Prompt:
Copy every one of the records below unchanged, except swap each "dropdown" for "drop-down".

────────────────

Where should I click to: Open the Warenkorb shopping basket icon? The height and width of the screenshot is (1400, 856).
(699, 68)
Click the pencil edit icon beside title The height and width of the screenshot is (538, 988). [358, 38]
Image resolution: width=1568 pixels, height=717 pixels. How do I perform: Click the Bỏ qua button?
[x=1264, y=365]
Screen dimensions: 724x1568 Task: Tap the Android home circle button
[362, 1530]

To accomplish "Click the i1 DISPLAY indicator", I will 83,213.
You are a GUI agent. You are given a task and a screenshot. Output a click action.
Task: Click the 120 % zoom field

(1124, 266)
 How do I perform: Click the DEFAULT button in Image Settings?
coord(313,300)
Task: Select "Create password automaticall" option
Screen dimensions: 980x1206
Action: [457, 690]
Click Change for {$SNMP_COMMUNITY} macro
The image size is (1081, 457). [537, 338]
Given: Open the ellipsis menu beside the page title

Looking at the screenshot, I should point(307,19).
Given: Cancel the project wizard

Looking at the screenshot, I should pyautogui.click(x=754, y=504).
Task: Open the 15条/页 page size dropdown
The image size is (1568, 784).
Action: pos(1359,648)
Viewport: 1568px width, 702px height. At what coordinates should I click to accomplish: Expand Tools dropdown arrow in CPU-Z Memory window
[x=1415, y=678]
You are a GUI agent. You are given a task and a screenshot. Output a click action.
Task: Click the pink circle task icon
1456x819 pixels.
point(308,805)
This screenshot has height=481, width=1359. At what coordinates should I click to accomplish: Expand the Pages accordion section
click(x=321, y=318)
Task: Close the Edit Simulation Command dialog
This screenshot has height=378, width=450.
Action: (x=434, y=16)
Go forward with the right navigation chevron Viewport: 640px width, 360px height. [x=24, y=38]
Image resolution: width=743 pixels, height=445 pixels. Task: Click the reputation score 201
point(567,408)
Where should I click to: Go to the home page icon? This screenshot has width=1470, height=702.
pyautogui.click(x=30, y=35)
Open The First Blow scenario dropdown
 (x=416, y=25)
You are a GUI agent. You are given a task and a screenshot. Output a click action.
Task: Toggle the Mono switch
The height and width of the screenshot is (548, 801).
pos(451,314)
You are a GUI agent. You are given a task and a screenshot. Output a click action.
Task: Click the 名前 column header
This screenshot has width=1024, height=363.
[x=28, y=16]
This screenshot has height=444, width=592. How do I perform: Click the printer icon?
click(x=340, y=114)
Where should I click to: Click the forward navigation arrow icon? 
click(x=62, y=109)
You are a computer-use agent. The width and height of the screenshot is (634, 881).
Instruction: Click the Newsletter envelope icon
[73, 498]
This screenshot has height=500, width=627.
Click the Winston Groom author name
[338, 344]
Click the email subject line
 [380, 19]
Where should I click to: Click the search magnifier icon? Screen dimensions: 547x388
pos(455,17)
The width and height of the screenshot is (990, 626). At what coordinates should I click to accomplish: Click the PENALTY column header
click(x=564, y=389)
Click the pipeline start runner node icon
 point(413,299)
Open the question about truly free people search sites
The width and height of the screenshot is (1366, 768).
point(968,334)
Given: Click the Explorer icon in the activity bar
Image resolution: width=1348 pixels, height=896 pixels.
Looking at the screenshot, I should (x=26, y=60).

────────────────

Result of this task:
Where should I click to: Open the Warenkorb shopping basket icon? The height and width of the screenshot is (1400, 856).
(699, 68)
Click the pencil edit icon beside title The height and width of the screenshot is (538, 988). [358, 38]
Image resolution: width=1568 pixels, height=717 pixels. How do I perform: Click the Bỏ qua button?
[x=1264, y=365]
Screen dimensions: 724x1568 Task: Tap the Android home circle button
[362, 1530]

To accomplish "Click the i1 DISPLAY indicator", I will 83,213.
You are a GUI agent. You are given a task and a screenshot. Output a click action.
Task: Click the 120 % zoom field

(1124, 266)
 How do I perform: Click the DEFAULT button in Image Settings?
coord(313,300)
Task: Select "Create password automaticall" option
Screen dimensions: 980x1206
Action: [457, 690]
Click Change for {$SNMP_COMMUNITY} macro
The image size is (1081, 457). [537, 338]
Given: Open the ellipsis menu beside the page title

Looking at the screenshot, I should point(307,19).
Given: Cancel the project wizard

Looking at the screenshot, I should pyautogui.click(x=754, y=504).
Task: Open the 15条/页 page size drop-down
The image size is (1568, 784).
Action: pos(1359,648)
Viewport: 1568px width, 702px height. At what coordinates should I click to accomplish: Expand Tools drop-down arrow in CPU-Z Memory window
[x=1415, y=678]
You are a GUI agent. You are given a task and a screenshot. Output a click action.
Task: Click the pink circle task icon
1456x819 pixels.
point(308,805)
This screenshot has height=481, width=1359. At what coordinates should I click to accomplish: Expand the Pages accordion section
click(x=321, y=318)
Task: Close the Edit Simulation Command dialog
This screenshot has height=378, width=450.
Action: (x=434, y=16)
Go forward with the right navigation chevron Viewport: 640px width, 360px height. [x=24, y=38]
Image resolution: width=743 pixels, height=445 pixels. Task: Click the reputation score 201
point(567,408)
Where should I click to: Go to the home page icon? This screenshot has width=1470, height=702.
pyautogui.click(x=30, y=35)
Open The First Blow scenario drop-down
 (x=416, y=25)
You are a GUI agent. You are given a task and a screenshot. Output a click action.
Task: Toggle the Mono switch
The height and width of the screenshot is (548, 801).
pos(451,314)
You are a GUI agent. You are given a task and a screenshot. Output a click action.
Task: Click the 名前 column header
This screenshot has width=1024, height=363.
[x=28, y=16]
This screenshot has height=444, width=592. How do I perform: Click the printer icon?
click(x=340, y=114)
Where should I click to: Click the forward navigation arrow icon? 
click(x=62, y=109)
You are a computer-use agent. The width and height of the screenshot is (634, 881).
Instruction: Click the Newsletter envelope icon
[73, 498]
This screenshot has height=500, width=627.
Click the Winston Groom author name
[338, 344]
Click the email subject line
 [380, 19]
Where should I click to: Click the search magnifier icon? Screen dimensions: 547x388
pos(455,17)
The width and height of the screenshot is (990, 626). At what coordinates should I click to accomplish: Click the PENALTY column header
click(x=564, y=389)
Click the pipeline start runner node icon
 point(413,299)
Open the question about truly free people search sites
The width and height of the screenshot is (1366, 768).
point(968,334)
Given: Click the Explorer icon in the activity bar
Image resolution: width=1348 pixels, height=896 pixels.
Looking at the screenshot, I should (x=26, y=60).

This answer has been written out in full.